▶ EXERCISE BRIEF:
In the listing below, look for "will" and copy every line that has it.

▶ SOURCE INFORMATION:
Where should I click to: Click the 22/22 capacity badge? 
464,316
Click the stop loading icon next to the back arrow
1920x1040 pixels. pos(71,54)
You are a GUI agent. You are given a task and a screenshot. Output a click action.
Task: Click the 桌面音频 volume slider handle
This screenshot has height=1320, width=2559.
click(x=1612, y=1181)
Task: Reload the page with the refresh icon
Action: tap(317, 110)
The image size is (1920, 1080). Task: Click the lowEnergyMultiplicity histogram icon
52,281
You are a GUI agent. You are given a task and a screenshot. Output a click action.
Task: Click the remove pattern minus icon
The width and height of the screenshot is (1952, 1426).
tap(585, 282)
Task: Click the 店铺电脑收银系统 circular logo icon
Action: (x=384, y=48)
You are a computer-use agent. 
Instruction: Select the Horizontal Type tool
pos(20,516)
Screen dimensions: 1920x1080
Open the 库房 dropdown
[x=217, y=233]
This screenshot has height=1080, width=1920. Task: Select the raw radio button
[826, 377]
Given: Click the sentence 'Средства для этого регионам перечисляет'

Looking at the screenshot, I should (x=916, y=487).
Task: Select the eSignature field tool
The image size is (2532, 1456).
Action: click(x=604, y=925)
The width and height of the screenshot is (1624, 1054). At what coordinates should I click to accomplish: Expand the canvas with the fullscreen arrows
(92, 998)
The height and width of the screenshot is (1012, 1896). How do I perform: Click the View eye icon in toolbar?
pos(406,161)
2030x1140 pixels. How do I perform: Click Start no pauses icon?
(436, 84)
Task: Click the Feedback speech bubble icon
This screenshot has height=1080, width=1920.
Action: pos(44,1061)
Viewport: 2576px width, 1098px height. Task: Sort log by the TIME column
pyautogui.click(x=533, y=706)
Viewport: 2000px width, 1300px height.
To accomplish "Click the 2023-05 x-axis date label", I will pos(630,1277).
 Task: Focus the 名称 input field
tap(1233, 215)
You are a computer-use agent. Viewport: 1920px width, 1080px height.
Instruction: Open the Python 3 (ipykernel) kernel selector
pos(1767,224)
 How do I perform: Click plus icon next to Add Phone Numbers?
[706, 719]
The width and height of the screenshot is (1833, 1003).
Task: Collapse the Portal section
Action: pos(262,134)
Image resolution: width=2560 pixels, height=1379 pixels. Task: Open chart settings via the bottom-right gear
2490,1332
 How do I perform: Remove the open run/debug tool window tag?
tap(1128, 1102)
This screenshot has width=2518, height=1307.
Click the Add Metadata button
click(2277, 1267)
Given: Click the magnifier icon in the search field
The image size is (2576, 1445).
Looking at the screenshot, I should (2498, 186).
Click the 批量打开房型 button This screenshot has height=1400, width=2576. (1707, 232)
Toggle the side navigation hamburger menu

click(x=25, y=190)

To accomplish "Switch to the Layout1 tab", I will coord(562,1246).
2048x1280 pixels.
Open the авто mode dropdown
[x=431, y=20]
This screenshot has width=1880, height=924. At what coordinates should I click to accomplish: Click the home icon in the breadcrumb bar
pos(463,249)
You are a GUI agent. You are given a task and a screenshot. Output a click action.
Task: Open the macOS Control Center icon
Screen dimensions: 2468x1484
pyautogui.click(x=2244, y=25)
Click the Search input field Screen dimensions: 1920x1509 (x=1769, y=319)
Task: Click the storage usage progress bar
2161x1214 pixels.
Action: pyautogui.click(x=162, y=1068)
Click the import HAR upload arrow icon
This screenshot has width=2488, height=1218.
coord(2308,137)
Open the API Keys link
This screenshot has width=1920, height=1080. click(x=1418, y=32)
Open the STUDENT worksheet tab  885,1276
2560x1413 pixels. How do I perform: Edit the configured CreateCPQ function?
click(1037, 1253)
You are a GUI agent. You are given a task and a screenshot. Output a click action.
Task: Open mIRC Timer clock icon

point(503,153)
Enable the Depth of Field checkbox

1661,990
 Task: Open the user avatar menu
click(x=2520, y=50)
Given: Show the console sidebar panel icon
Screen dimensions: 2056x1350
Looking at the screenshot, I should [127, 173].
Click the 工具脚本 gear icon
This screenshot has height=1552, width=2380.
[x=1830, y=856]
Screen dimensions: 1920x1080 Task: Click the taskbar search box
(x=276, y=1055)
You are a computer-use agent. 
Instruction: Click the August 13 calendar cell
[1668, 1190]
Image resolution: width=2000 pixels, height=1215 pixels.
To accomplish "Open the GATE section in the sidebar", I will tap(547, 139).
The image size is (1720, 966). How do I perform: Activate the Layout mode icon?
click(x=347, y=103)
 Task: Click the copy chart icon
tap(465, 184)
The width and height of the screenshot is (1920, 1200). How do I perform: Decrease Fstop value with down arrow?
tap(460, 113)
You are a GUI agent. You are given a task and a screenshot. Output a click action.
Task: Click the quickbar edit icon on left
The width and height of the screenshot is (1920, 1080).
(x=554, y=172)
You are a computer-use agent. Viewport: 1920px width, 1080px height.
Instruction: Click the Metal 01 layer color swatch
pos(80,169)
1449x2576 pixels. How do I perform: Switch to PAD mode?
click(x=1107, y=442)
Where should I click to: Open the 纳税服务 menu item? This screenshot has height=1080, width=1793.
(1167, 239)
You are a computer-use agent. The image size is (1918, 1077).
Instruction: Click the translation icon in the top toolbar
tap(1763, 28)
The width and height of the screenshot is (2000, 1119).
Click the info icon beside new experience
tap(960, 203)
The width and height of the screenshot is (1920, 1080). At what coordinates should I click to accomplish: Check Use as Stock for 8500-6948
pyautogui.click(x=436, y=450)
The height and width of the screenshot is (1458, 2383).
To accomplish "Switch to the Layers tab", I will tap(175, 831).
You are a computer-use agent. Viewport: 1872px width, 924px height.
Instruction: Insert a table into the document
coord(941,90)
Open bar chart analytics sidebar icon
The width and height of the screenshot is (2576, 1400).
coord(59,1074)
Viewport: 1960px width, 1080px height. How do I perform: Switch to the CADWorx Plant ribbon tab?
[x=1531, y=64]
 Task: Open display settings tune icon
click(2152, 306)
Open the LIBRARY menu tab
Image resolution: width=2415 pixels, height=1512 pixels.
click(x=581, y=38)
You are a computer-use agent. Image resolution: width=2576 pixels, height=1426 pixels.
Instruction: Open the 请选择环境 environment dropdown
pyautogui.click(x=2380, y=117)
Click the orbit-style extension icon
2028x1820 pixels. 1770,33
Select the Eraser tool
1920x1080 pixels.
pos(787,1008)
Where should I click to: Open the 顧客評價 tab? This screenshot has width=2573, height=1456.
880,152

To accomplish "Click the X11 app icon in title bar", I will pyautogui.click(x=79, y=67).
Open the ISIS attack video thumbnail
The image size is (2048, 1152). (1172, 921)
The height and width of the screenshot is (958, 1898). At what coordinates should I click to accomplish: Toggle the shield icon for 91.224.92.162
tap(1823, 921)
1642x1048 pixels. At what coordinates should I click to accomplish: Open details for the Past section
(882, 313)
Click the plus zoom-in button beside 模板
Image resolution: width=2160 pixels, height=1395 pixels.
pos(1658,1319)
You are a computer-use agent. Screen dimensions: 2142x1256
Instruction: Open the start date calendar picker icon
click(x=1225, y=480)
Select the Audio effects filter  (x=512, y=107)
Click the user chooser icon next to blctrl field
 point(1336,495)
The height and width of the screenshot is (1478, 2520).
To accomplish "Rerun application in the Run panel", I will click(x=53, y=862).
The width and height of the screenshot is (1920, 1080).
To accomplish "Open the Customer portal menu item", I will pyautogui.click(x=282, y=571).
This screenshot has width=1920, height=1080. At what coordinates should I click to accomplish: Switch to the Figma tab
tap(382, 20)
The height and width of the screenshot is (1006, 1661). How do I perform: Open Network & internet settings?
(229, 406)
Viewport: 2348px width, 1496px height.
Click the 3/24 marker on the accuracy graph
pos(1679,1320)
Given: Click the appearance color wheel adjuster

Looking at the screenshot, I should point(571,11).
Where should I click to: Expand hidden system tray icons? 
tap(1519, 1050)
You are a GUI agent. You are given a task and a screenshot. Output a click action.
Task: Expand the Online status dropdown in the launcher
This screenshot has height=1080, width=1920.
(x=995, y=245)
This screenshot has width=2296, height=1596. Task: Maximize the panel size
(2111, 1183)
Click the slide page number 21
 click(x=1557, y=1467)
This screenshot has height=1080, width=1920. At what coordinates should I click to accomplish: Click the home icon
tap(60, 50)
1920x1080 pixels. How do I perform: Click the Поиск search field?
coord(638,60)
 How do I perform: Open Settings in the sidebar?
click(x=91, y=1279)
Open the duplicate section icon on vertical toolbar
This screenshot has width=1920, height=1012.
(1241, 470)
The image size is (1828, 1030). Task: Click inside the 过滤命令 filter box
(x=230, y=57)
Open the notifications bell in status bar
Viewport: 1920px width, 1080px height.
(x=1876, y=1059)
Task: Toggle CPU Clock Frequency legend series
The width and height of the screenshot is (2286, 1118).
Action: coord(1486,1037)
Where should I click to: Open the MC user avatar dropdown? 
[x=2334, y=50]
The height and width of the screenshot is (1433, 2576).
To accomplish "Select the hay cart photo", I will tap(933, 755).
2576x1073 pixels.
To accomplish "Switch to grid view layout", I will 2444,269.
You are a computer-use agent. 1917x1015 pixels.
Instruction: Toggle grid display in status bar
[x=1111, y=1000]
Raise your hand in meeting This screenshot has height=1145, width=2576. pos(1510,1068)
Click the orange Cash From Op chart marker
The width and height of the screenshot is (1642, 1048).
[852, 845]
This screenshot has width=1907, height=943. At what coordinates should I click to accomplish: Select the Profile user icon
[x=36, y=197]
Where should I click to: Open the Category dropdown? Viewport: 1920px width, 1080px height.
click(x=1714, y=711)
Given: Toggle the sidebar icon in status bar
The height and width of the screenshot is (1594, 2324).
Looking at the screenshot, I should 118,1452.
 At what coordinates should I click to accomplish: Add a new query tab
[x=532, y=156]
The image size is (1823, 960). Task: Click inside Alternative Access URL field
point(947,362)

▶ WRITTEN ANSWER:
To accomplish "Click the 2023-05 x-axis date label", I will pos(630,1277).
To accomplish "Switch to the Layout1 tab", I will coord(562,1246).
To accomplish "Open the GATE section in the sidebar", I will tap(547, 139).
To accomplish "Switch to the Layers tab", I will tap(175, 831).
To accomplish "Click the X11 app icon in title bar", I will pyautogui.click(x=79, y=67).
To accomplish "Rerun application in the Run panel", I will click(x=53, y=862).
To accomplish "Open the Customer portal menu item", I will pyautogui.click(x=282, y=571).
To accomplish "Select the hay cart photo", I will tap(933, 755).
To accomplish "Switch to grid view layout", I will 2444,269.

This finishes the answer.